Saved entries
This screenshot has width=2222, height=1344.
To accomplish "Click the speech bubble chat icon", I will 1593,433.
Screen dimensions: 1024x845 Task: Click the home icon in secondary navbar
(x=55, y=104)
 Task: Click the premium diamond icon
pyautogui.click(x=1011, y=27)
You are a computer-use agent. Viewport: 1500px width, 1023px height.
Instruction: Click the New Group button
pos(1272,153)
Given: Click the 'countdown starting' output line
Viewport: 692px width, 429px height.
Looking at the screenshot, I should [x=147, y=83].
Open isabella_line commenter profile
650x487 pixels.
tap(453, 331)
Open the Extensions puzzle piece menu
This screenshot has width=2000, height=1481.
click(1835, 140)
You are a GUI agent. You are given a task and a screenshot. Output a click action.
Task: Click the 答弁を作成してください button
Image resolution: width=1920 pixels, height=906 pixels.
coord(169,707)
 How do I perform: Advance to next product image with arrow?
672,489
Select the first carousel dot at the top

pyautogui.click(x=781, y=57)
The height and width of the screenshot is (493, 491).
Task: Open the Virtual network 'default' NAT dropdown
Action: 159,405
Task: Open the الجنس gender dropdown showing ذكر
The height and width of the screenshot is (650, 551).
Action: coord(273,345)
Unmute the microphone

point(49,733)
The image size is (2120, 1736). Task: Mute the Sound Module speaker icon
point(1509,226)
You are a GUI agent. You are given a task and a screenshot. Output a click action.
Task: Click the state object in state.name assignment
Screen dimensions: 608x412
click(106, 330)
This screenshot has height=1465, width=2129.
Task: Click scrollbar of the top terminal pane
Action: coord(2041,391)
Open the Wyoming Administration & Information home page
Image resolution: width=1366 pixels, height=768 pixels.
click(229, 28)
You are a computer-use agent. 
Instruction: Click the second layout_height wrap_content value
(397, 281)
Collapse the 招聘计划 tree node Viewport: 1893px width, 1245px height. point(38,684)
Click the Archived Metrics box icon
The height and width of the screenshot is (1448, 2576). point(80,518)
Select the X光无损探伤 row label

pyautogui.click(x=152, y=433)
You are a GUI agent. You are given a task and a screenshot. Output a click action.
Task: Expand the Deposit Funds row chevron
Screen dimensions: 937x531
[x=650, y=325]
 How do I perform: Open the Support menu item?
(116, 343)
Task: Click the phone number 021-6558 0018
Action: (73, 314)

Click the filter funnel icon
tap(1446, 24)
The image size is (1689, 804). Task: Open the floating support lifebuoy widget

§ Goal
Rewrite the data above, switching "Screen dimensions" to "Display size" and leaving everything else unchanged.

§ Task response
This screenshot has width=2222, height=1344.
To accomplish "Click the speech bubble chat icon", I will 1593,433.
Display size: 1024x845 Task: Click the home icon in secondary navbar
(x=55, y=104)
 Task: Click the premium diamond icon
pyautogui.click(x=1011, y=27)
You are a computer-use agent. Viewport: 1500px width, 1023px height.
Instruction: Click the New Group button
pos(1272,153)
Given: Click the 'countdown starting' output line
Viewport: 692px width, 429px height.
Looking at the screenshot, I should [x=147, y=83].
Open isabella_line commenter profile
650x487 pixels.
tap(453, 331)
Open the Extensions puzzle piece menu
This screenshot has width=2000, height=1481.
click(1835, 140)
You are a GUI agent. You are given a task and a screenshot. Output a click action.
Task: Click the 答弁を作成してください button
Image resolution: width=1920 pixels, height=906 pixels.
coord(169,707)
 How do I perform: Advance to next product image with arrow?
672,489
Select the first carousel dot at the top

pyautogui.click(x=781, y=57)
The height and width of the screenshot is (493, 491).
Task: Open the Virtual network 'default' NAT dropdown
Action: 159,405
Task: Open the الجنس gender dropdown showing ذكر
The height and width of the screenshot is (650, 551).
Action: coord(273,345)
Unmute the microphone

point(49,733)
The image size is (2120, 1736). Task: Mute the Sound Module speaker icon
point(1509,226)
You are a GUI agent. You are given a task and a screenshot. Output a click action.
Task: Click the state object in state.name assignment
Display size: 608x412
click(106, 330)
This screenshot has height=1465, width=2129.
Task: Click scrollbar of the top terminal pane
Action: coord(2041,391)
Open the Wyoming Administration & Information home page
Image resolution: width=1366 pixels, height=768 pixels.
click(229, 28)
You are a computer-use agent. 
Instruction: Click the second layout_height wrap_content value
(397, 281)
Collapse the 招聘计划 tree node Viewport: 1893px width, 1245px height. point(38,684)
Click the Archived Metrics box icon
The height and width of the screenshot is (1448, 2576). point(80,518)
Select the X光无损探伤 row label

pyautogui.click(x=152, y=433)
You are a GUI agent. You are given a task and a screenshot. Output a click action.
Task: Expand the Deposit Funds row chevron
Display size: 937x531
[x=650, y=325]
 How do I perform: Open the Support menu item?
(116, 343)
Task: Click the phone number 021-6558 0018
Action: (73, 314)

Click the filter funnel icon
tap(1446, 24)
The image size is (1689, 804). Task: Open the floating support lifebuoy widget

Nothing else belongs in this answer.